Ein Mann will ein Bild aufhängen. Den Nagel hat er, nicht aber den Hammer.  

Der Nachbar hat einen. Also beschließt unser Mann, hinüberzugehen und ihn auszuborgen. Doch da kommt ihm ein Zweifel: Was, wenn der Nachbar mir den Hammer nicht leihen will? Gestern schon grüßte er mich nur so flüchtig.  

Vielleicht war er in Eile. Vielleicht hat er die Eile nur vorgeschützt, und er hat was gegen mich. Und was? Ich habe ihm nichts getan; der bildet sich da etwas ein.  

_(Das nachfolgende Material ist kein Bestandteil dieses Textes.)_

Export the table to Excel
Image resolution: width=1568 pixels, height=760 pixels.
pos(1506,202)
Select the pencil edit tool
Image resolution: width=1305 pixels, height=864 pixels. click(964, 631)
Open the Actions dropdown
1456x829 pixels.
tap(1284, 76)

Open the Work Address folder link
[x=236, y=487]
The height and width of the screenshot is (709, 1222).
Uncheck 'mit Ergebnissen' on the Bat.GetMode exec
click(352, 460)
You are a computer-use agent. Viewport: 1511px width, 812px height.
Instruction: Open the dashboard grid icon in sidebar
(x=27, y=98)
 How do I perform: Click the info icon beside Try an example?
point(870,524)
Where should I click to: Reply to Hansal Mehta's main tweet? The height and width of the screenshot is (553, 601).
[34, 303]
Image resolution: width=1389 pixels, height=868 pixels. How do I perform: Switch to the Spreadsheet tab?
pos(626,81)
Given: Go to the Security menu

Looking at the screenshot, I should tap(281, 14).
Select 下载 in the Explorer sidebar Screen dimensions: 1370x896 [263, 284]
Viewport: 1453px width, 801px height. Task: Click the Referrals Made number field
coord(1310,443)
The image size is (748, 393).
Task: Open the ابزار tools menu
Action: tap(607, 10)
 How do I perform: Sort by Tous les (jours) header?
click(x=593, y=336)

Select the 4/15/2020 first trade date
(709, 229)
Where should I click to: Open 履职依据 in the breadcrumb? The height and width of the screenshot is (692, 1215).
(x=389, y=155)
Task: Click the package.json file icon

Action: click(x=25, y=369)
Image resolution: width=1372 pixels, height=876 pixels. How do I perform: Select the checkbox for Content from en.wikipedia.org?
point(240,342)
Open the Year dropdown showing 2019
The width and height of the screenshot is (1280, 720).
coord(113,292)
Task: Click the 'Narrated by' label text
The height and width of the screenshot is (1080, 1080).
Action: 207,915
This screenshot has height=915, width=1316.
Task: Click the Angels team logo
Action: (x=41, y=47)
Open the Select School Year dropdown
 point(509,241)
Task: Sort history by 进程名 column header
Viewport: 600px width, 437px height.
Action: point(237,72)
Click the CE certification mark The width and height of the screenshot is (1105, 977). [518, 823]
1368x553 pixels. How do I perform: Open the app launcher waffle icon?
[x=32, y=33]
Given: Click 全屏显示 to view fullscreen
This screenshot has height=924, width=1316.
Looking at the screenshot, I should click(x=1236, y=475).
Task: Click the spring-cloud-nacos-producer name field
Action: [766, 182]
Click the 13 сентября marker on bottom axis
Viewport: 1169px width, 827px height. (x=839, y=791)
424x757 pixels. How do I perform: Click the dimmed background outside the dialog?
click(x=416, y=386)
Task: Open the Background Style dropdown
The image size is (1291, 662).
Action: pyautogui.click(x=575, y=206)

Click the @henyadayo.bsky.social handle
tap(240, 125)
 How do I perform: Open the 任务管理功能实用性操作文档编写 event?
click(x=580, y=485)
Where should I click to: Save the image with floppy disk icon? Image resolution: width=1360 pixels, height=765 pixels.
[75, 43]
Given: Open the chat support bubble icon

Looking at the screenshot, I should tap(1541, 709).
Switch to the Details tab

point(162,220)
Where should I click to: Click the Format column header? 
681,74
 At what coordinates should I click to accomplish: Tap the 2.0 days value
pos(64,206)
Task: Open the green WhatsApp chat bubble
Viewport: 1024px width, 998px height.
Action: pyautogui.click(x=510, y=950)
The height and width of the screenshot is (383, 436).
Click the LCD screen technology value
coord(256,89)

Wenn jemand von mir ein Werkzeug borgen wollte, ich gäbe es ihm sofort. Und warum er nicht?  

Wie kann man einem Mitmenschen einen so einfachen Gefallen abschlagen?  

Leute wie dieser Kerl vergiften einem das Leben. Und dann bildet er sich noch ein, ich sei auf ihn angewiesen. Bloß weil er einen Hammer hat.  

Jetzt reicht´s mir wirklich. -  

Und so stürmt er hinüber, läutet, der Nachbar öffnet, doch bevor er "Guten Tag" sagen kann, schreit ihn unser Mann an: "Behalten Sie Ihren Hammer".